[Exercise details] Reproduce the entries exactly, but keep the pictures out of the copy.

Saved data entries:
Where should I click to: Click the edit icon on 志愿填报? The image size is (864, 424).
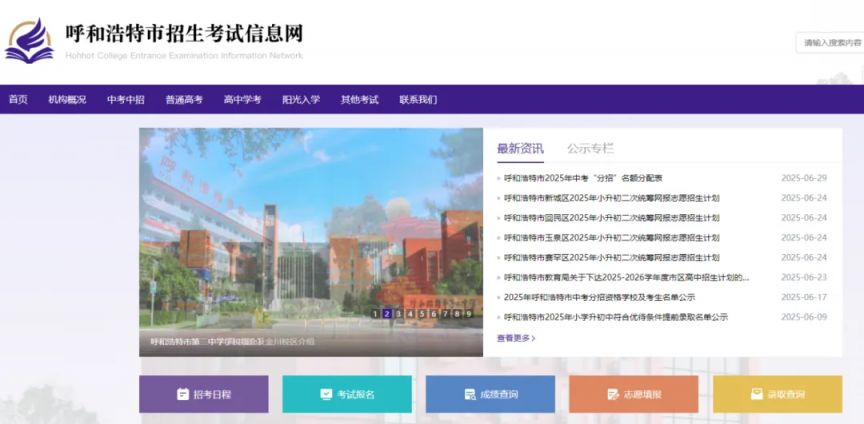pos(613,394)
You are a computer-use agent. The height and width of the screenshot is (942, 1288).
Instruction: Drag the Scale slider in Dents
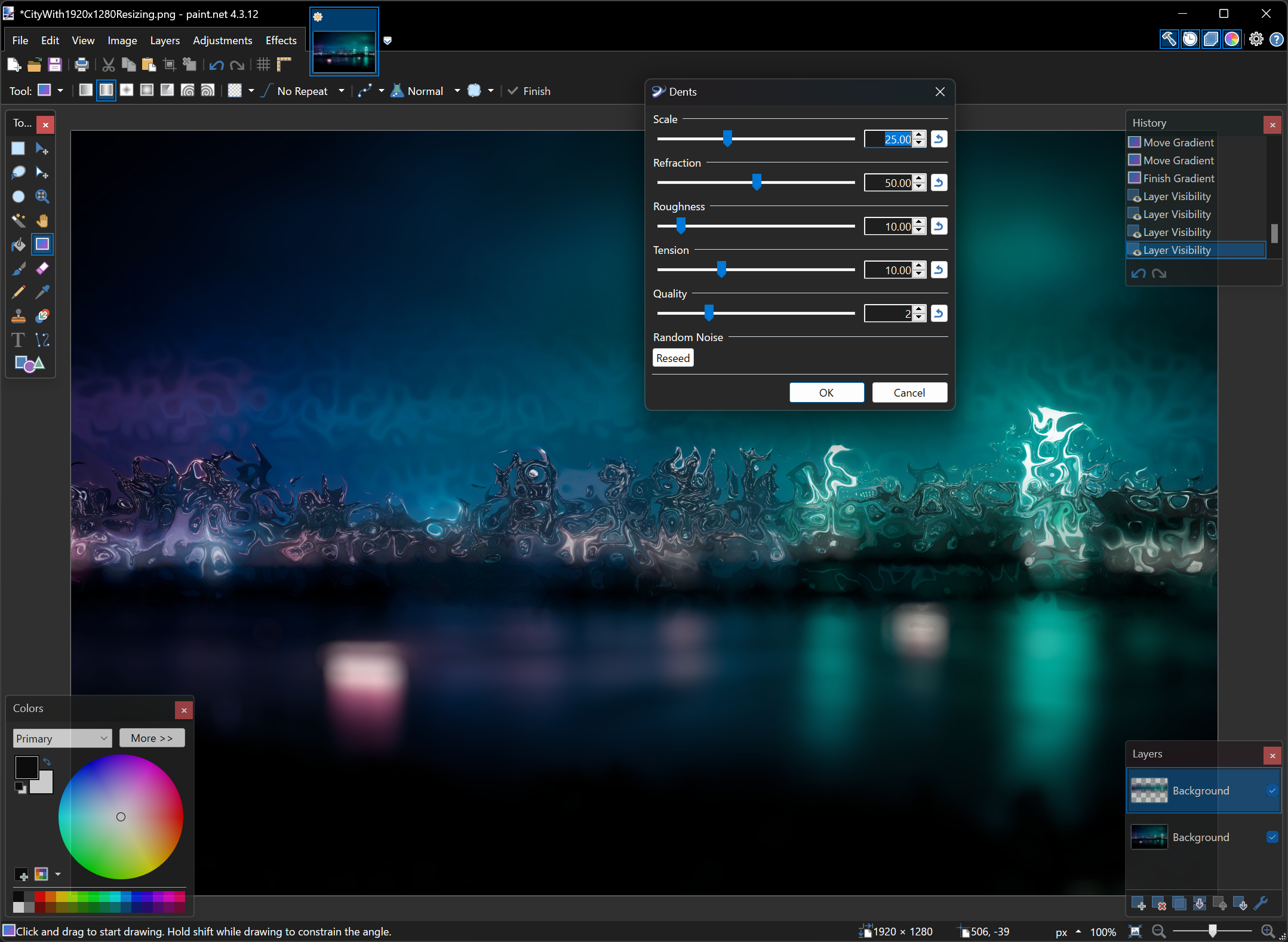tap(727, 139)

[Answer below]
Where should I click to: Click the edit icon on 志愿填报? The image size is (864, 424).
pos(613,394)
You are a computer-use agent. The height and width of the screenshot is (942, 1288).
Instruction: Drag the Scale slider in Dents
tap(727, 139)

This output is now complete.